(Collected data)
━━━

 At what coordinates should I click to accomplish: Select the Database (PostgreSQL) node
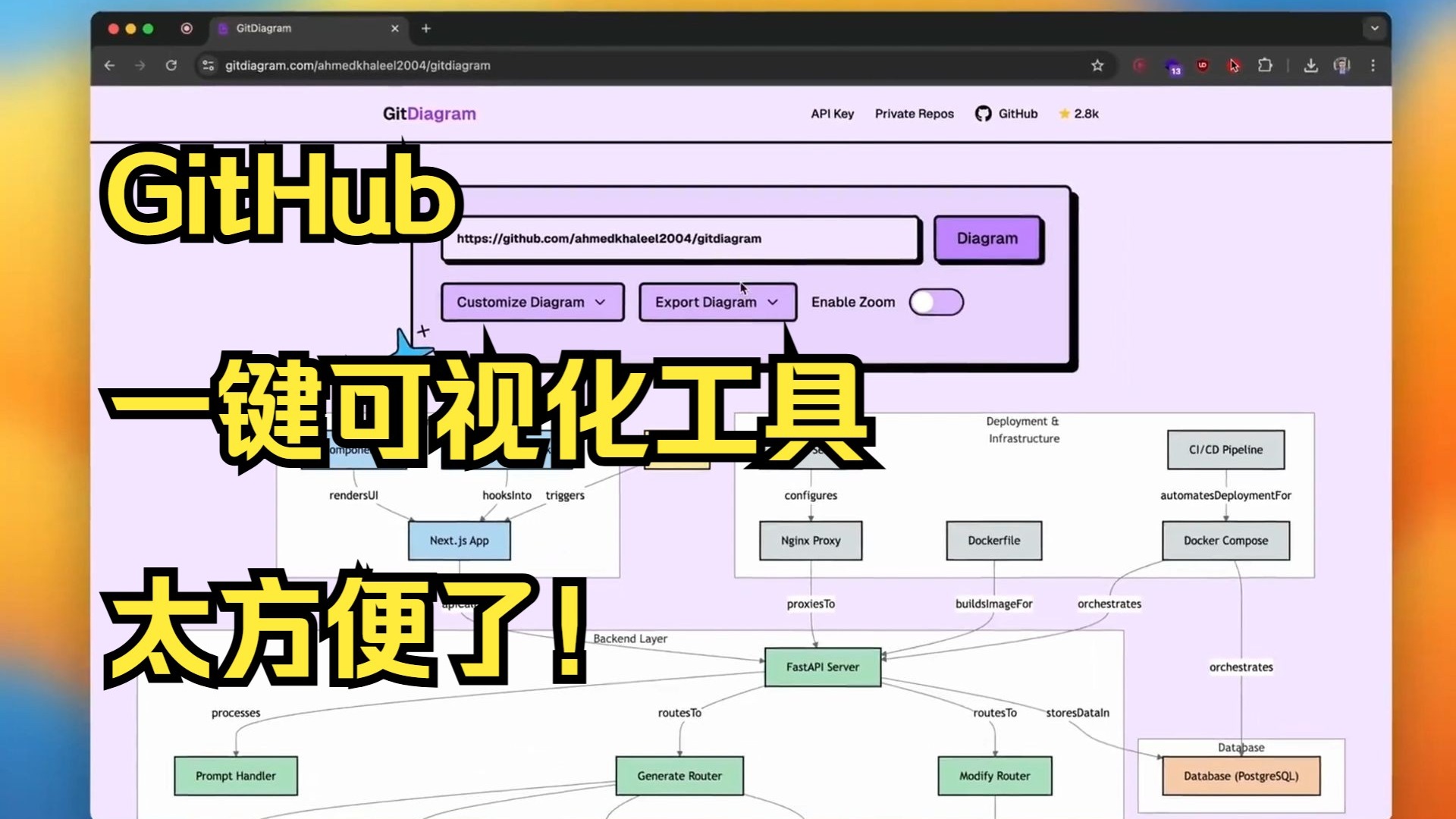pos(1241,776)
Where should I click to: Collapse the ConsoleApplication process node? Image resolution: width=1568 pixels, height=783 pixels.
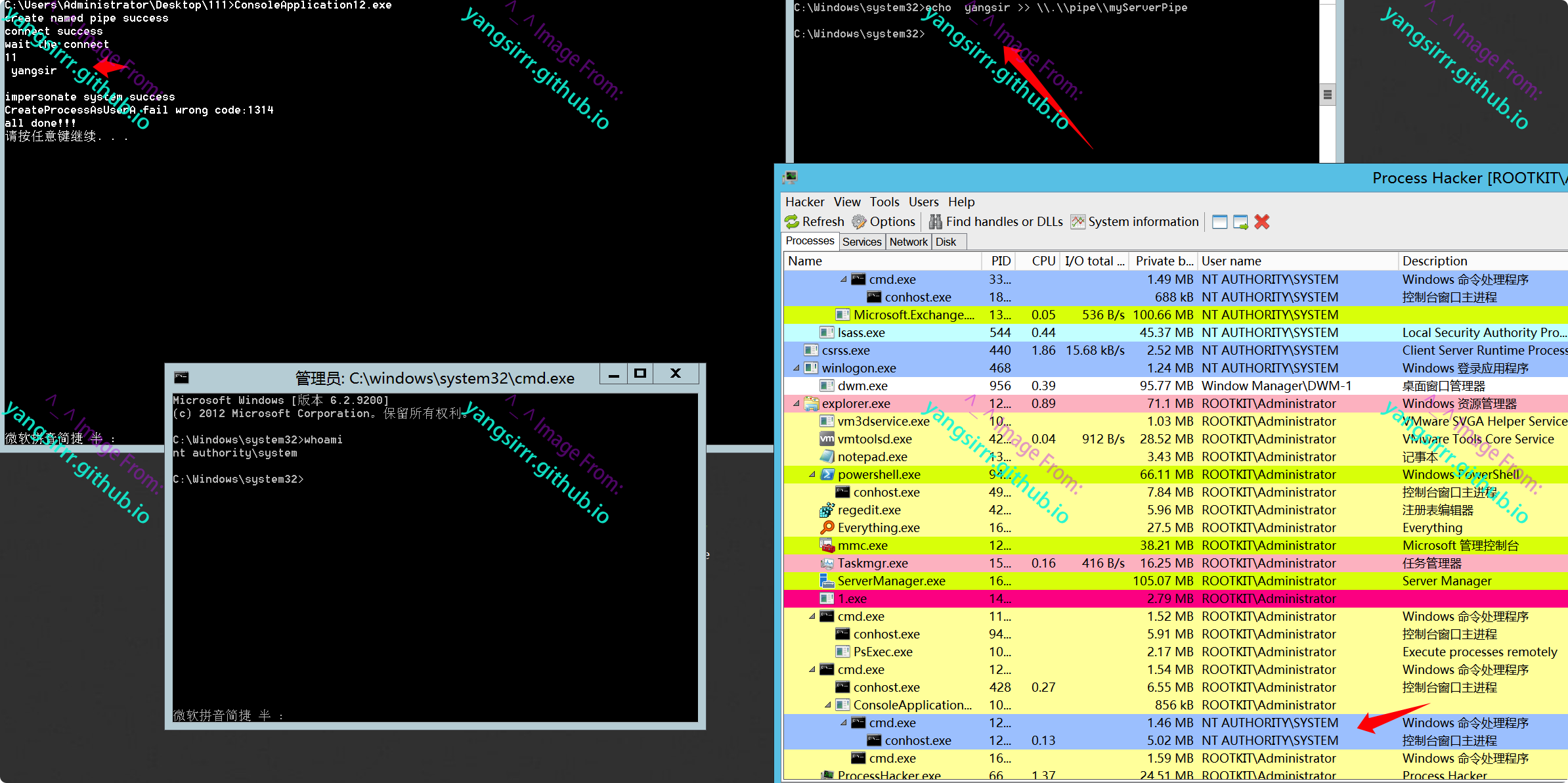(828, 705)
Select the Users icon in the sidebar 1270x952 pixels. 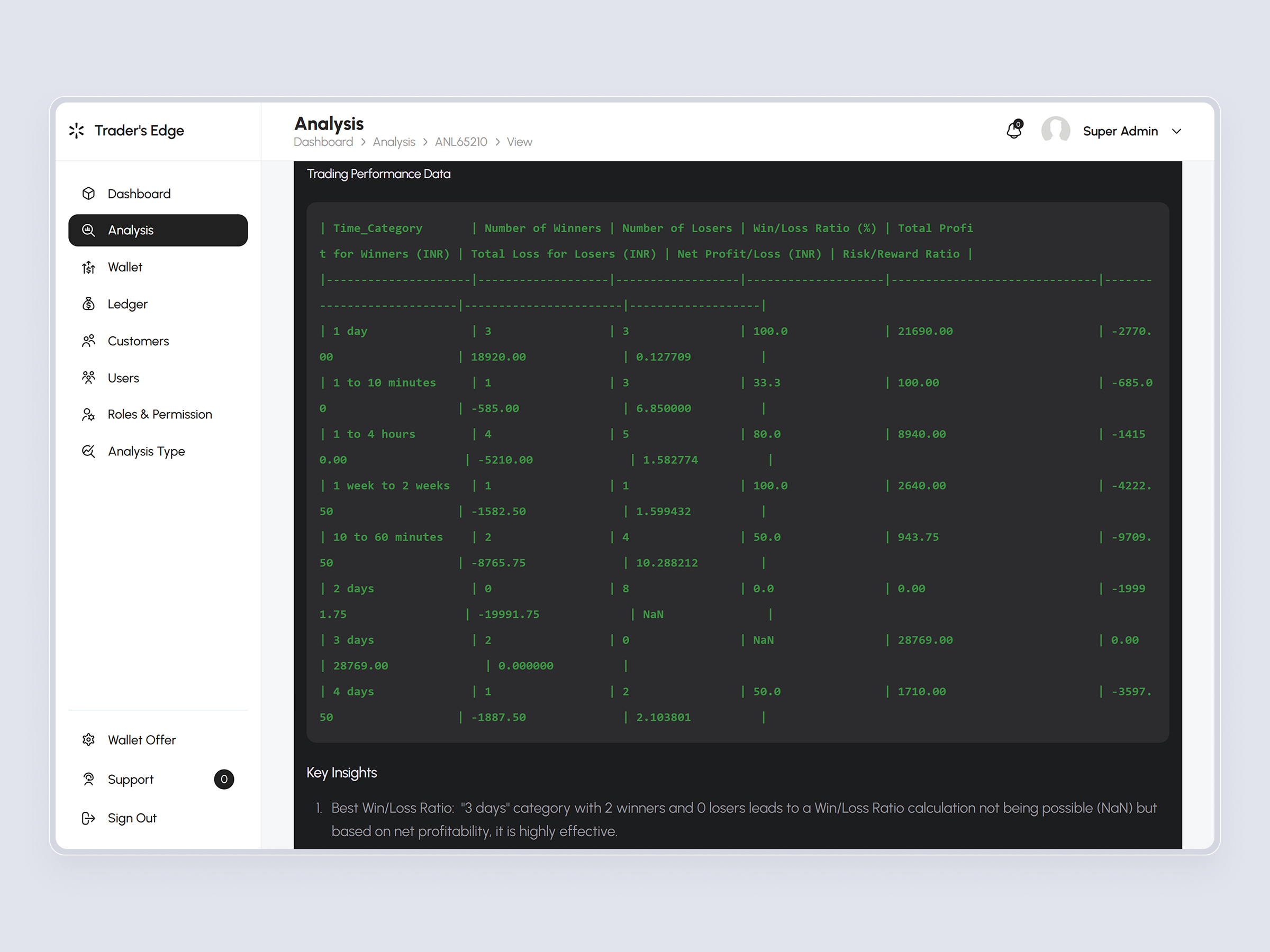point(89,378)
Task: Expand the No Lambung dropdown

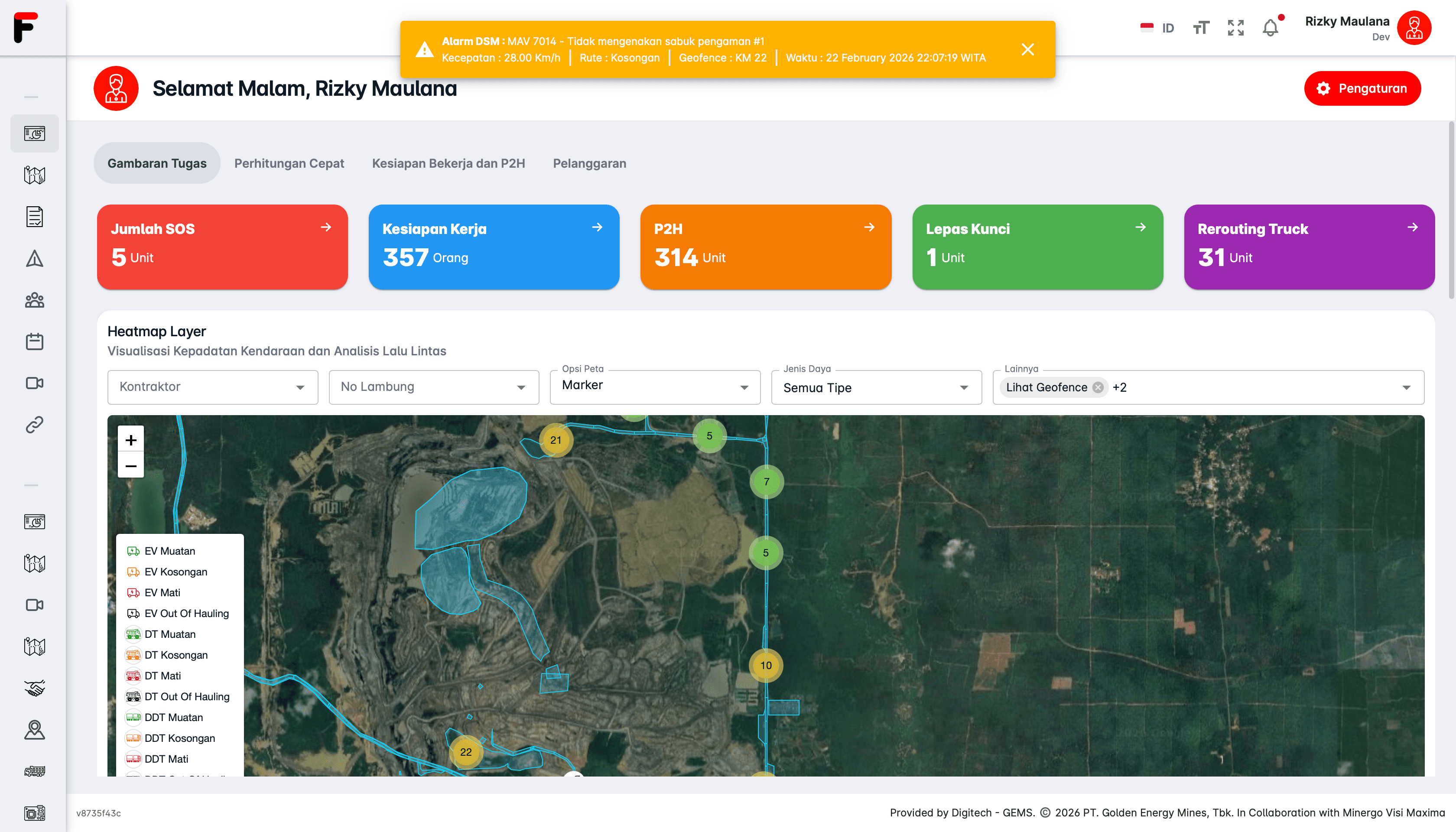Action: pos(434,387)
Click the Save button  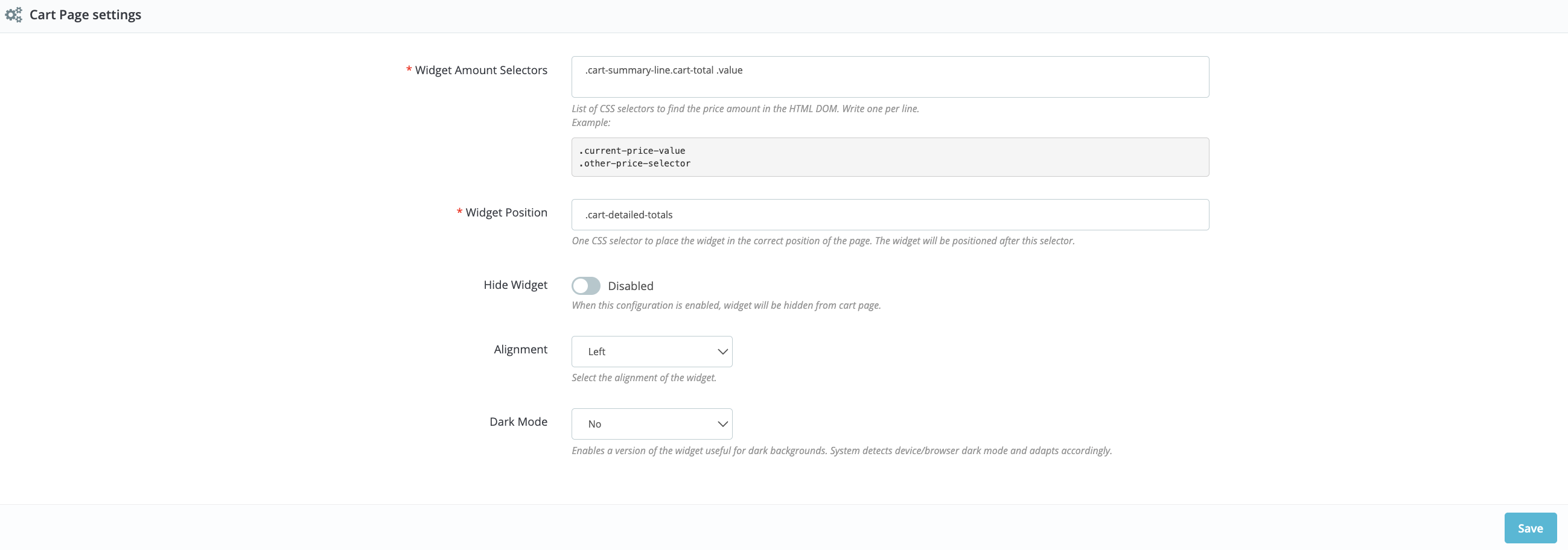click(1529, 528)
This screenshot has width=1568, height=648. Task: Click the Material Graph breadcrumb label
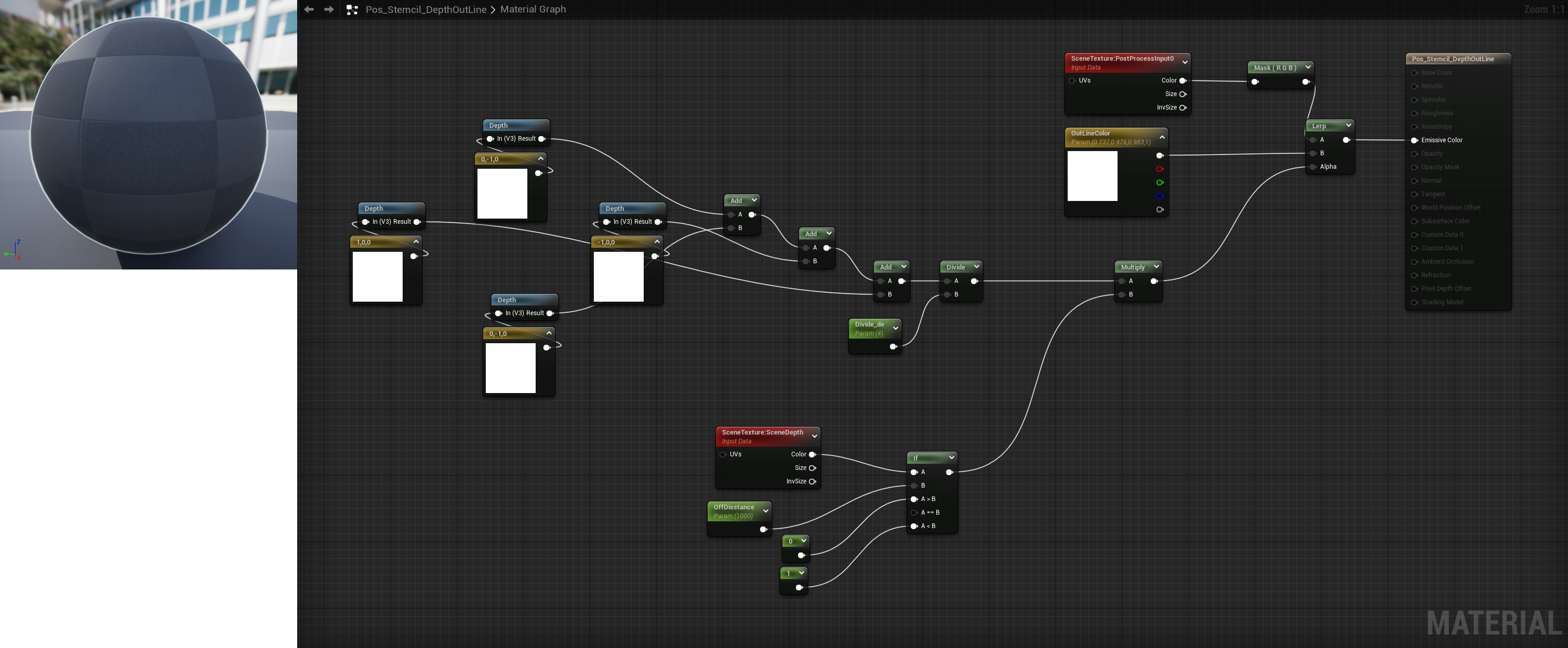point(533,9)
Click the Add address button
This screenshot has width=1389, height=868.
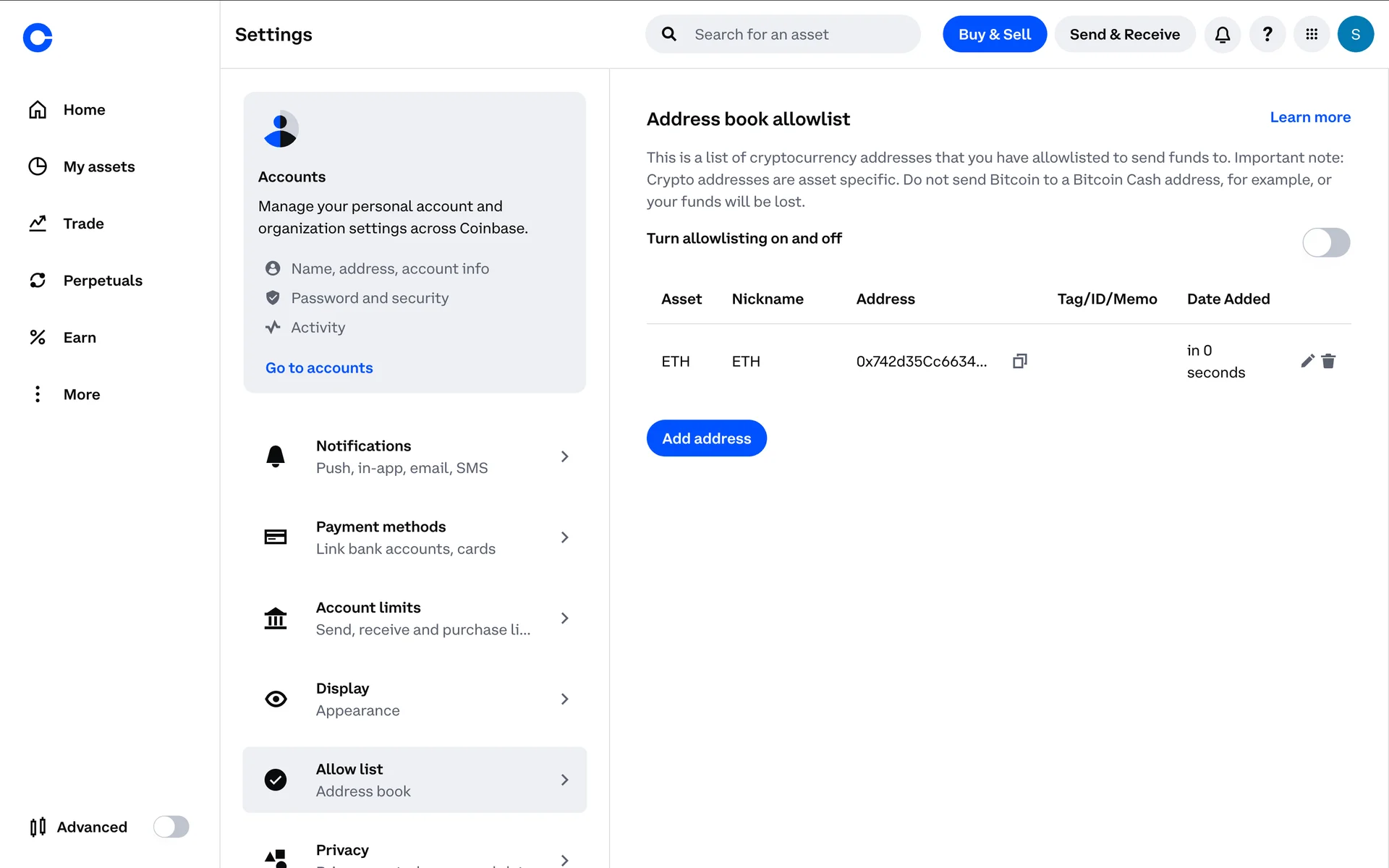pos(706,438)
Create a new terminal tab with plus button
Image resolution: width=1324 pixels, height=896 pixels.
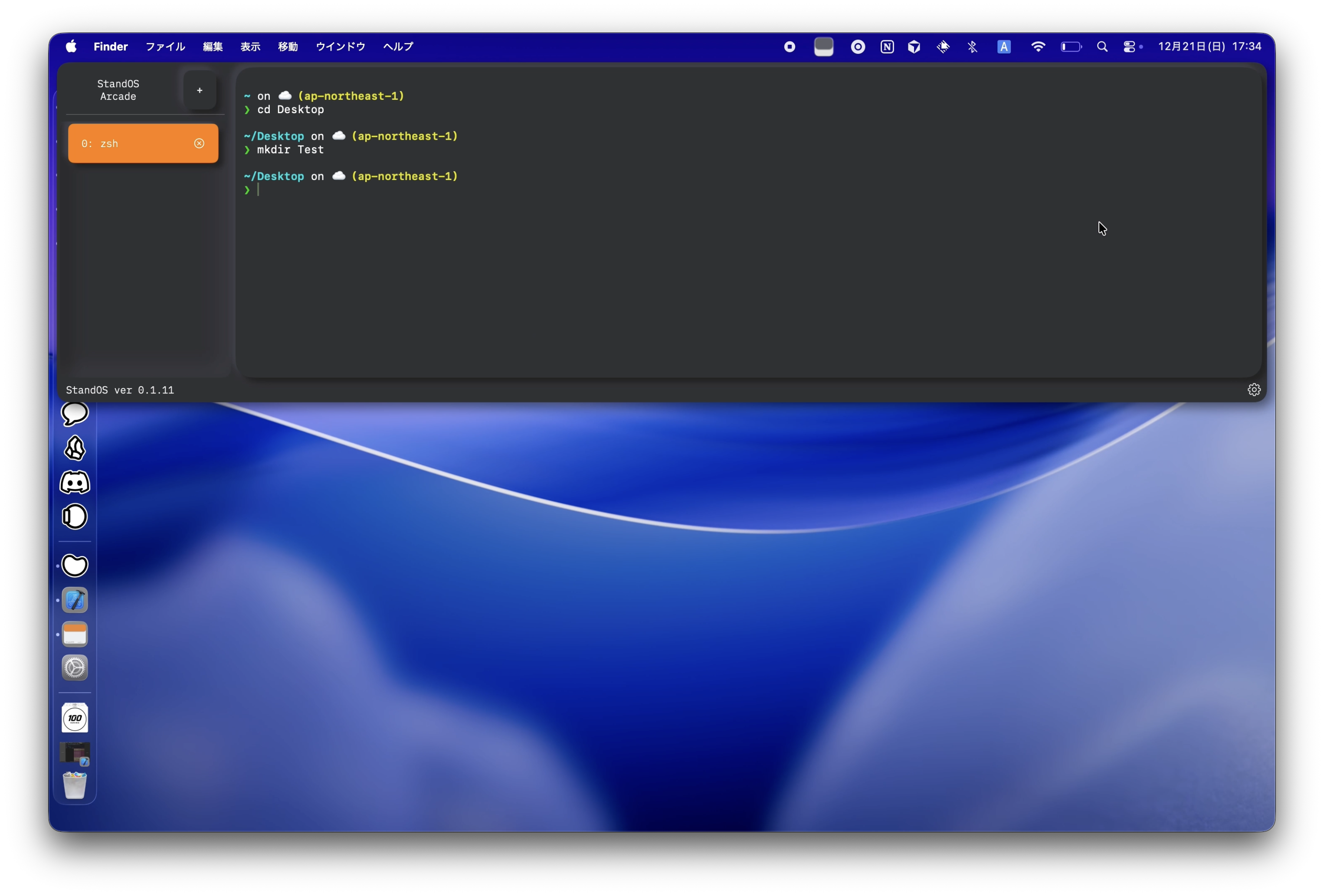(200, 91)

━━━

* [ASSIGNMENT]:
Both ends included, copy the lines from the one holding "This screenshot has width=1389, height=868." to the last line of the entries exactly, with all pictures left out.

* [ANSWER TO THE PROBLEM]:
This screenshot has width=1389, height=868.
pos(706,438)
Create a new terminal tab with plus button
Image resolution: width=1324 pixels, height=896 pixels.
(200, 91)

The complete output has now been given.